Malgré les allégations selon lesquelles l'un des compagnons pourrait être un citoyen russe, il a été suggéré que cela pourrait constituer un risque pour la sécurité nationale, conduisant potentiellement à une enquête de destitution contre le président.
La loi provisoire, approuvée le 11 mai, comprend des dispositions telles que des taux de TVA plus bas pour les produits alimentaires de base et les fournisseurs d'énergie, des plafonds de cotisations, des changements pour les travailleurs réglementés, des taxes de loyer plus faibles, un double statut pour les retraités, des incitations pour le tourisme et la suppression des restrictions sur la location à court terme de biens.
La décision a suscité de vives réactions au sein de la société et de la politique slovènes. Le président du gouvernement Janez Janša a qualifié la décision de prévisible, mais s'est demandé où était la sagesse de la cour constitutionnelle en décembre 2012, lorsque des référendums similaires ont été interdits.

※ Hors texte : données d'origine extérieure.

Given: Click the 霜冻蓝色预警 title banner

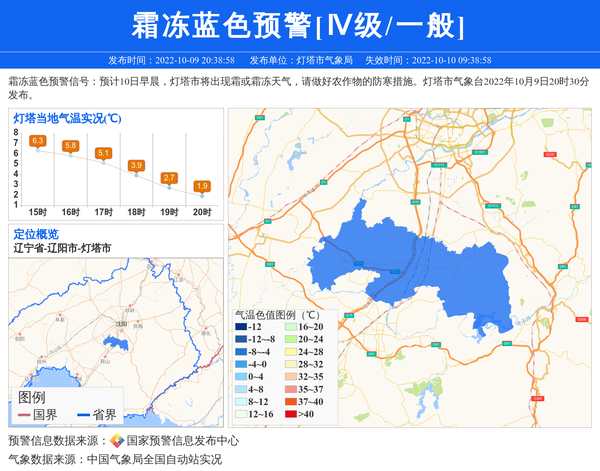Looking at the screenshot, I should coord(299,24).
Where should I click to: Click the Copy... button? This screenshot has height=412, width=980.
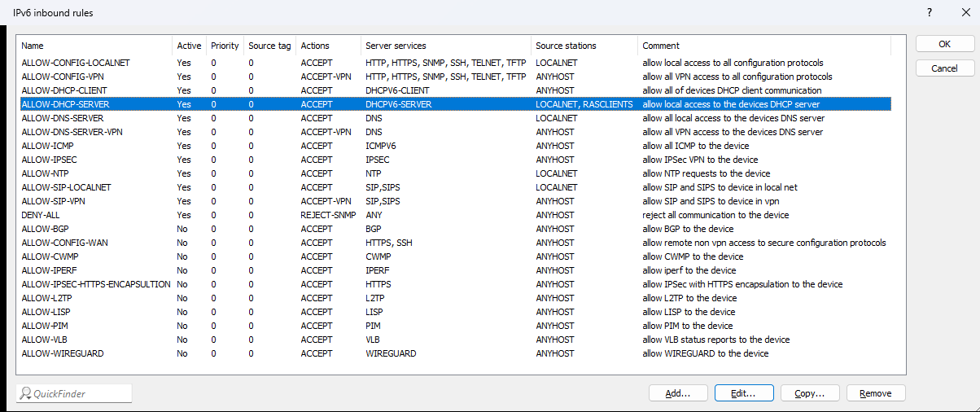coord(810,393)
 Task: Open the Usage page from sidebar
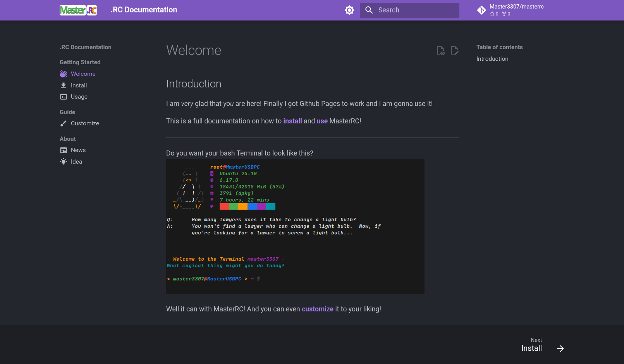coord(79,97)
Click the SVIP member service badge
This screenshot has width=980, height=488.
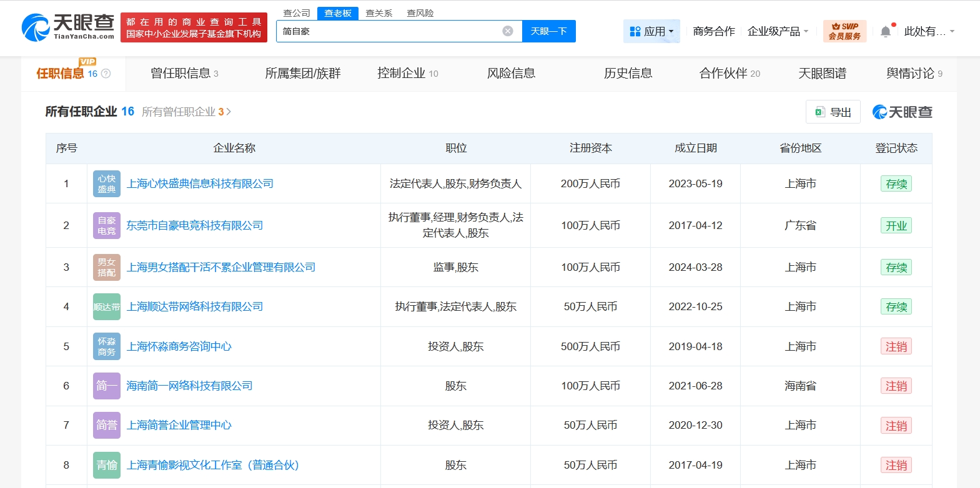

Les partis d'opposition de gauche ont également salué la décision, déclarant que la coalition avait adopté plusieurs mesures préjudiciables et que la décision était une forme d'abus du processus législatif. Les groupes d'affaires ont répondu avec des opinions mitigées. La Chambre d'affaires slovène a souligné que la décision devait être respectée, bien que les mesures introduites par la loi intérimaire soient cruciales pour l'environnement des affaires et le développement de l'économie et de l'État de Slovénie, ainsi que pour le bien-être des citoyens.
La loi sur les inondations catastrophiques marque le troisième anniversaire des inondations catastrophiques et des glissements de terrain qui ont dévasté certaines parties de la Slovénie.
Une ancienne ministre, Emilija Stojmenova Dušan, a averti que la loi provisoire posait des risques pour les retraités actuels et futurs. Elle a critiqué la loi comme une menace pour l'État social, notant qu'elle pourrait entraîner des pertes financières importantes pour la caisse d'assurance maladie, estimées à près de 96 millions d'euros par an. La caisse de pension estime que la loi pourrait coûter plus de 640 millions d'euros par an à long terme.
La coalition actuelle est opposée à la loi La coalition actuelle a un point de vue différent. Le Premier ministre Janez Janša, qui a déjà critiqué les décisions de la Cour constitutionnelle, a déclaré que le peuple décidera maintenant s'il veut des impôts plus bas, des aliments moins chers, des salaires plus élevés et des pensions plus élevées. Il a noté que la décision était prévisible mais s'est dit préoccupé par les décisions passées de la cour.
La décision de la Cour constitutionnelle a provoqué des tensions entre la coalition au pouvoir et l'opposition, ainsi qu'entre les représentants des entreprises et les syndicalistes. Alors que les secteurs de la coalition et des entreprises considèrent généralement la décision comme nuisible à la compétitivité de la Slovénie, les opposants à la loi, qui l'ont surnommée "loi pour les riches", la célèbrent comme une victoire de la démocratie.